La place des recherches sur le sport et les activités sportives reste cependant à préciser dans la nouvelle stratégie nationale de recherche définie en mars 2015. Ces recherches relèvent de facto du défi 4, « Santé et bien-être ». Ce classement a semblé naturel, puisque le sport et la santé sont étroitement associés dans l'imaginaire culturel mais aussi dans la vie quotidienne, mais les recherches menées dans ce vaste domaine conduisent à se demander si ce choix était le plus approprié. Les secteurs scientifiques qui peuvent être considérés comme des contributeurs à la recherche sur le sport et le phénomène sportif sont, répétons-le, d'une extrême variété. Dès lors, il est prévisible que la recherche fondamentale, qui a un impact sur l'ensemble des questions liées au sport, se développe, la plupart du temps, dans des laboratoires ou des structures de recherche qui ne lui sont pas expressément dédiés, voire qui ne mentionnent pas explicitement cette thématique dans leurs programmes. Une meilleure prise en compte du sport en tant que champ de recherche à part entière ne serait-elle pas nécessaire ?

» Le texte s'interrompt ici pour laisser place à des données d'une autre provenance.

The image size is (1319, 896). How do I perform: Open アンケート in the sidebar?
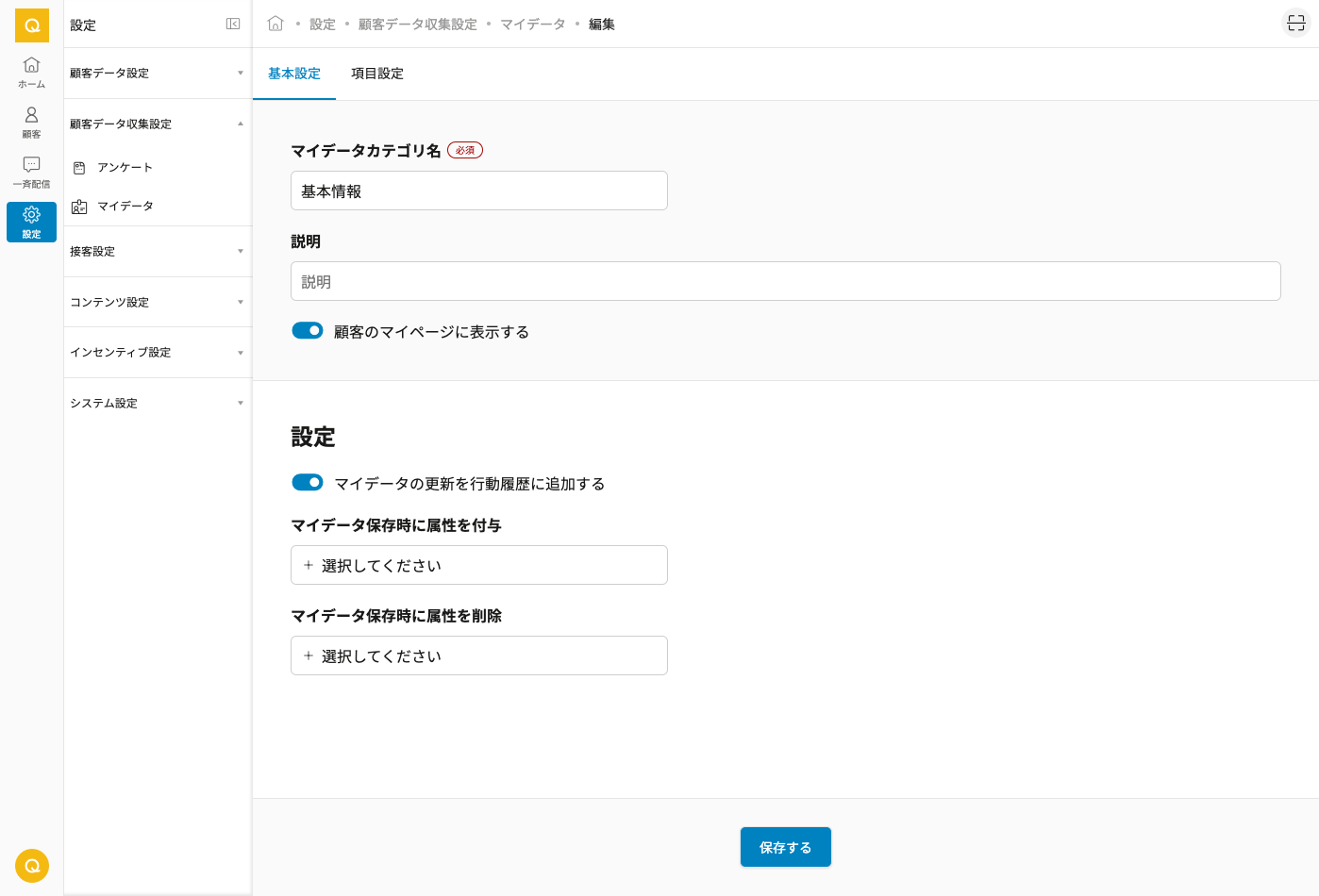pos(125,167)
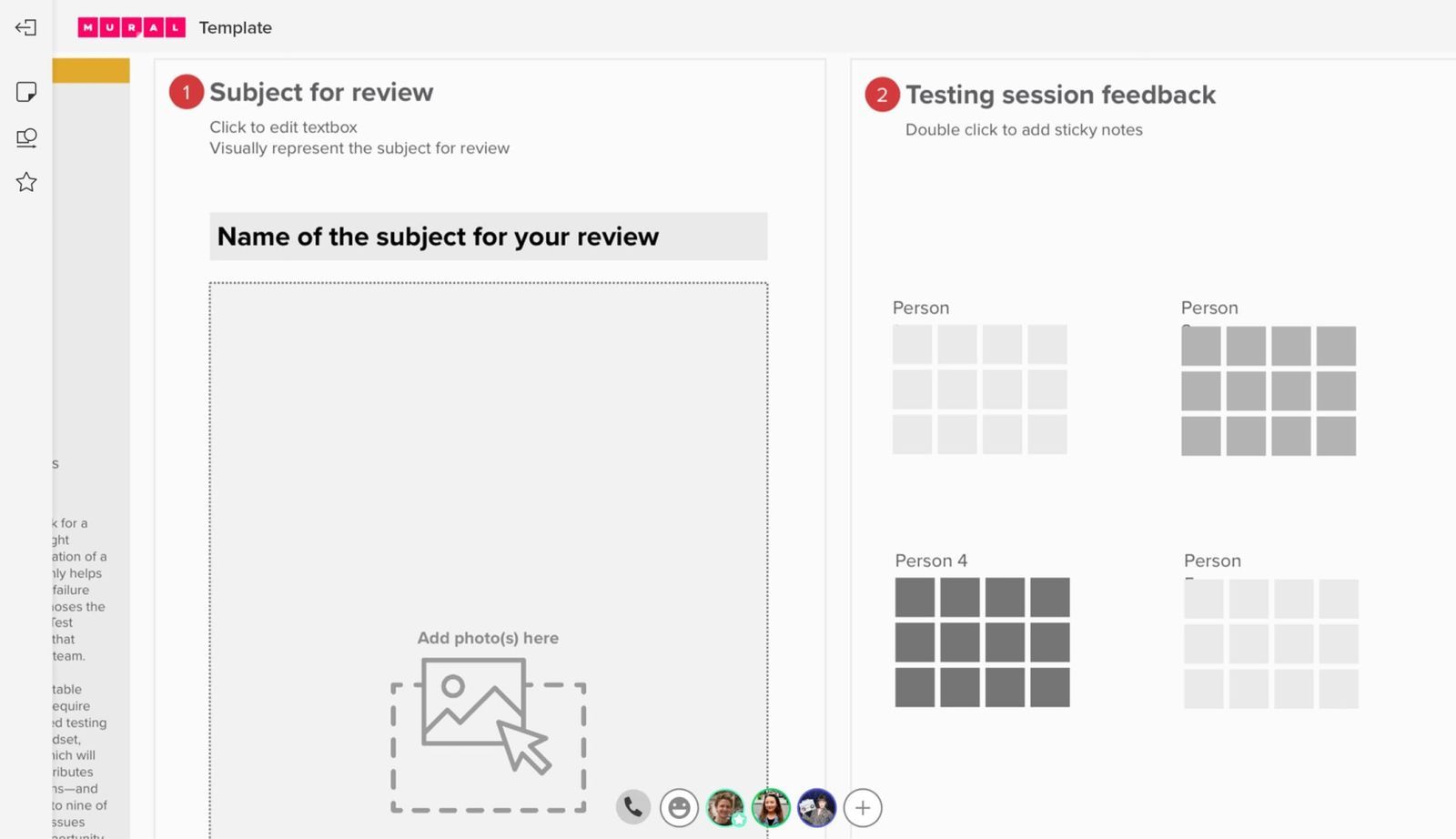Open reactions with the smiley face icon

coord(679,806)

L'un des trois axes de la stratégie nationale de recherche de 2009, « Santé et biotechnologie », proposait clairement un cadre transversal adapté. Il n'en va plus de même dans le cadre de la stratégie de 2013-2015. Parmi les dix défis de celle-ci, « Santé et bien-être », est trop précis ou pas assez, car il ne permet pas de traduire les aspects économiques, sociologiques et politiques du sport. Ne serait-il pas souhaitable de faire du sport un défi pour la recherche en lui-même ? Voilà qui anticiperait une déclinaison plus précise des autres défis et de leurs financements publics ou contractuels.